Task to complete =>
Across the entries, count the lines that include "керамика" and report only that number.

_ _ _ _

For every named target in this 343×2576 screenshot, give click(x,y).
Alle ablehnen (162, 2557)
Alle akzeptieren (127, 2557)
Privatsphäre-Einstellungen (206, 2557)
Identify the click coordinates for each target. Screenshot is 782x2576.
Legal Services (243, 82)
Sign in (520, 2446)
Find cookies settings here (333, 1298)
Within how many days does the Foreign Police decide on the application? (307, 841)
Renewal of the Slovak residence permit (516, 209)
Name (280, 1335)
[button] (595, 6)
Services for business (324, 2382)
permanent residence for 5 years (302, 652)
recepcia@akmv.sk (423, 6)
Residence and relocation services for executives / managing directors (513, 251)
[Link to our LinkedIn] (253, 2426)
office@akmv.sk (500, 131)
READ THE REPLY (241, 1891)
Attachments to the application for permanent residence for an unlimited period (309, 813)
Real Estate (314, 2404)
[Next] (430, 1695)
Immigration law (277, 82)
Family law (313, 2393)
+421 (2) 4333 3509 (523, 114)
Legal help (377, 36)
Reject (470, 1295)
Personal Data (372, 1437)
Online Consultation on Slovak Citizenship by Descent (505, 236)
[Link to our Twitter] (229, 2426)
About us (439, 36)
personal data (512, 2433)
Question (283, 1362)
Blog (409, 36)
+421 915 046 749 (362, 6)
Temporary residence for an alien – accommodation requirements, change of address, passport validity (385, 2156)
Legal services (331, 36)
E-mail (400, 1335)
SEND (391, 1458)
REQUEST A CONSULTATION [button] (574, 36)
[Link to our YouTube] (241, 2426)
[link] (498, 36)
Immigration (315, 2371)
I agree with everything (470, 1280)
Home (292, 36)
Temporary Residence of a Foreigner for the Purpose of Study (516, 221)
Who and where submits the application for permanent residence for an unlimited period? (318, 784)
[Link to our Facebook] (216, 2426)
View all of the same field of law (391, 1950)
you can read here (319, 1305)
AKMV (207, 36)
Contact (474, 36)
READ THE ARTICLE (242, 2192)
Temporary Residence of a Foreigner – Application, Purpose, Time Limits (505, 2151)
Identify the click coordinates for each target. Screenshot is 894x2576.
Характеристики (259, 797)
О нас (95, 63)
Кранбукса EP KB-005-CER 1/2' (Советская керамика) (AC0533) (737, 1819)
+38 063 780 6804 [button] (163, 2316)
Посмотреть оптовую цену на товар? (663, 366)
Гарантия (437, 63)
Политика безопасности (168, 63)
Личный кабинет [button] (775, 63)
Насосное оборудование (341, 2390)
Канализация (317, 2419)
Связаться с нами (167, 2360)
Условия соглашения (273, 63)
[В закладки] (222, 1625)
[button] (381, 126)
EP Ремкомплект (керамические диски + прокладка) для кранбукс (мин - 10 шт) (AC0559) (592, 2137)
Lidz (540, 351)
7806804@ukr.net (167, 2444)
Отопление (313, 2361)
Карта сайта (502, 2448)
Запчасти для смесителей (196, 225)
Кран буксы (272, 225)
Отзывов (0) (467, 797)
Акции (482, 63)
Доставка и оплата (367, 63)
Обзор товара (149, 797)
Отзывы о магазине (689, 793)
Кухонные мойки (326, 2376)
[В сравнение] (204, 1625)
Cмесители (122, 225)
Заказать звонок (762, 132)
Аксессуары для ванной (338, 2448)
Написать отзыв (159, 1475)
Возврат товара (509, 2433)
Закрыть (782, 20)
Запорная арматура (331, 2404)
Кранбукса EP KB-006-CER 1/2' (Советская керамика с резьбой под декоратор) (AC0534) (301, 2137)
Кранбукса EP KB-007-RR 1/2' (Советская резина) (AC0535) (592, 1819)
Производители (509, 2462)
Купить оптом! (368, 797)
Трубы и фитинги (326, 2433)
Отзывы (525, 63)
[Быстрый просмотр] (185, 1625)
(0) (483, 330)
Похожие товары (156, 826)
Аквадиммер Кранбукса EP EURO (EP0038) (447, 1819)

_ _ _ _

Task answer =>
2